If the deluge has happened in Gurgaon by devouring Sabi river, Ghaziabad-Noida, the eastern suburb of the Capital could face the same fate if the devious designs of the government to help the builders are allowed. Green activists and residents of Karera village point towards the construction of a bridge on the Hindon. For the 800m-long bridge, which connects the Hindon Expressway with Karera Road (coming from Wazirabad), an embankment was raised across the river, which has somewhat changed the course of the Hindon.

The river now flows close to Karera village and the threat of inundation is constant during the Monsoon months. Villagers point out that in 1978, incessant rains caused flood in the Hindon. This had led to the snapping of Delhi-Ghaziabad link road for days. The National Highways, too, had sunk several feet into floodwaters and the railway link was broken.

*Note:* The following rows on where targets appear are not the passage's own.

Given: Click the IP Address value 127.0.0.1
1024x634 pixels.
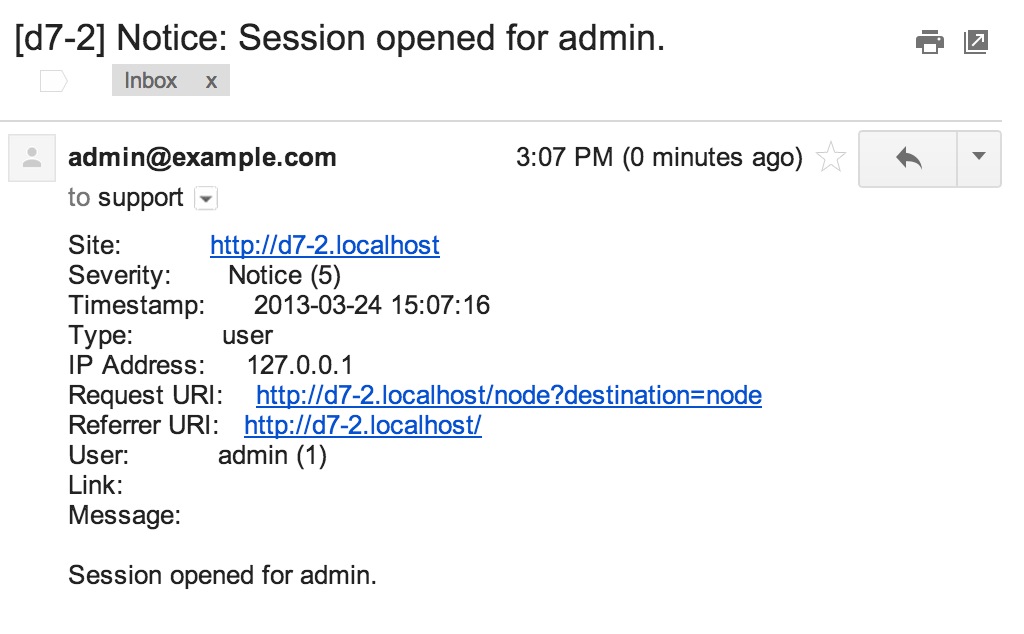Looking at the screenshot, I should (300, 365).
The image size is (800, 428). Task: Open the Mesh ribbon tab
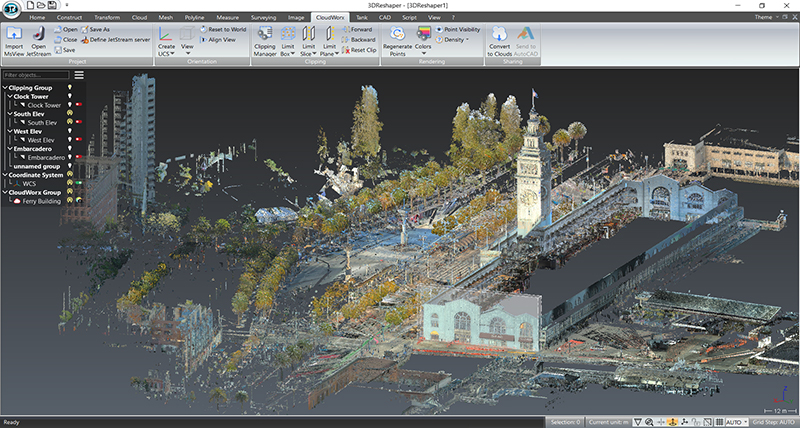tap(168, 18)
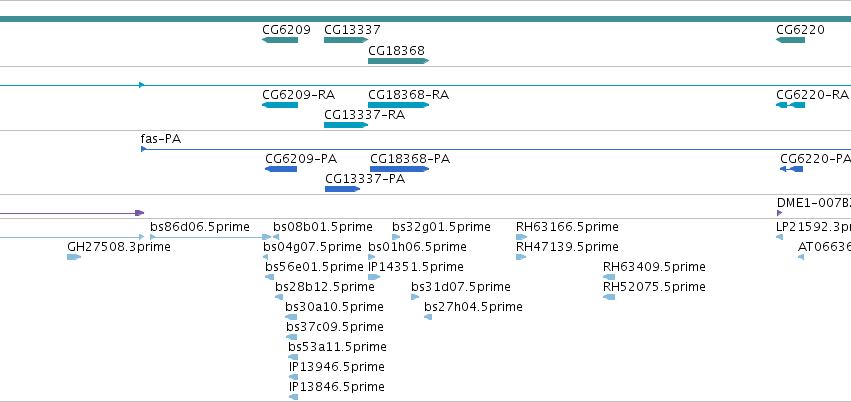
Task: Select the purple arrowhead feature end
Action: click(x=140, y=213)
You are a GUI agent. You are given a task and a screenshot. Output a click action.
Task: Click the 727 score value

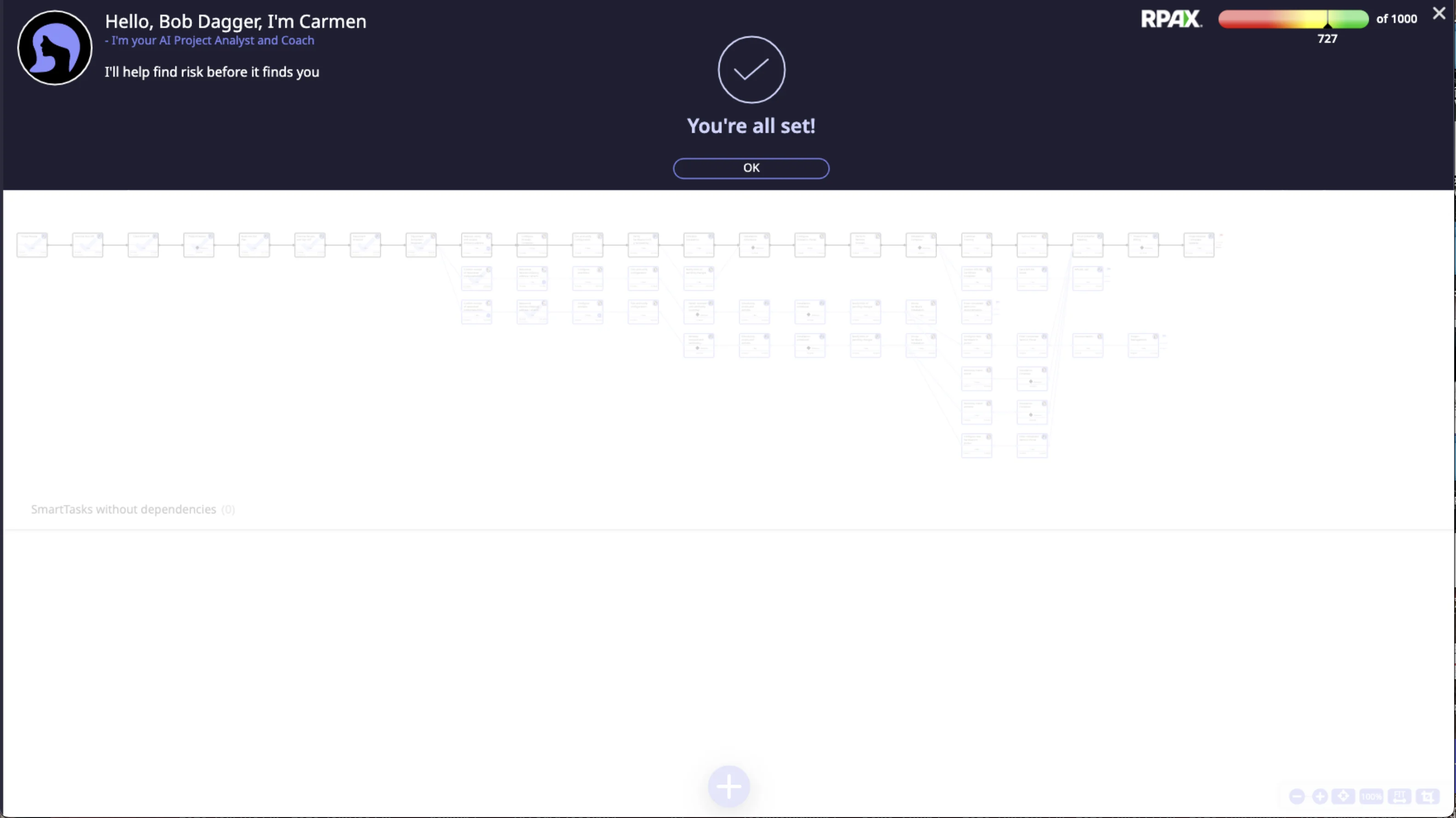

Such floods in the life of a river can never be ruled out. The banks of Hindon in those days had no residential settlement. Today there are several of them. If the floods ever revisit Hindon, a deluge awaits these posh colonies. But should they blame the Monsoon for it. For the residents of Karera village and Raj Nagar Extension, which has come up on the other side of the river, Monsoon brings good news.

The rains regenerates this dying river, which otherwise, through the year, has black water with a very foul smell and menacing mosquitoes. Hindon was not a dying river till about two decades ago. So were the other tributaries of Yamuna, which have suffered most at rapid urbanisation and mad industrialisation of the National Capital Region. It has not only killed an eco-system but also ripped apart what was part of the hoary Harappan Culture.

For example, several sites have been found in many locations to establish a pattern of settlement of widespread civilisation along the banks of Sabi and its tributaries. Similarly, Hindon, historically known as Harnandi tributary of the Yamuna, too, is believed to be associated with Harappan and pre-Vedic settlement. Among the Indus Valley civilisation sites, Alamgirpur has been cited by the archaeologists be located on the banks of this river.

History tells us that rivers bred civilisations. In these times, the civilisation is such that it’s bent upon killing the rivers. It is an epic struggle between nature and its progenies. Who would win? Nobody seems to have an answer.

(Sidharth Mishra is President, Centre for Reforms, Development & Justice, and is Consulting Editor, Millennium Post. The views expressed are personal.)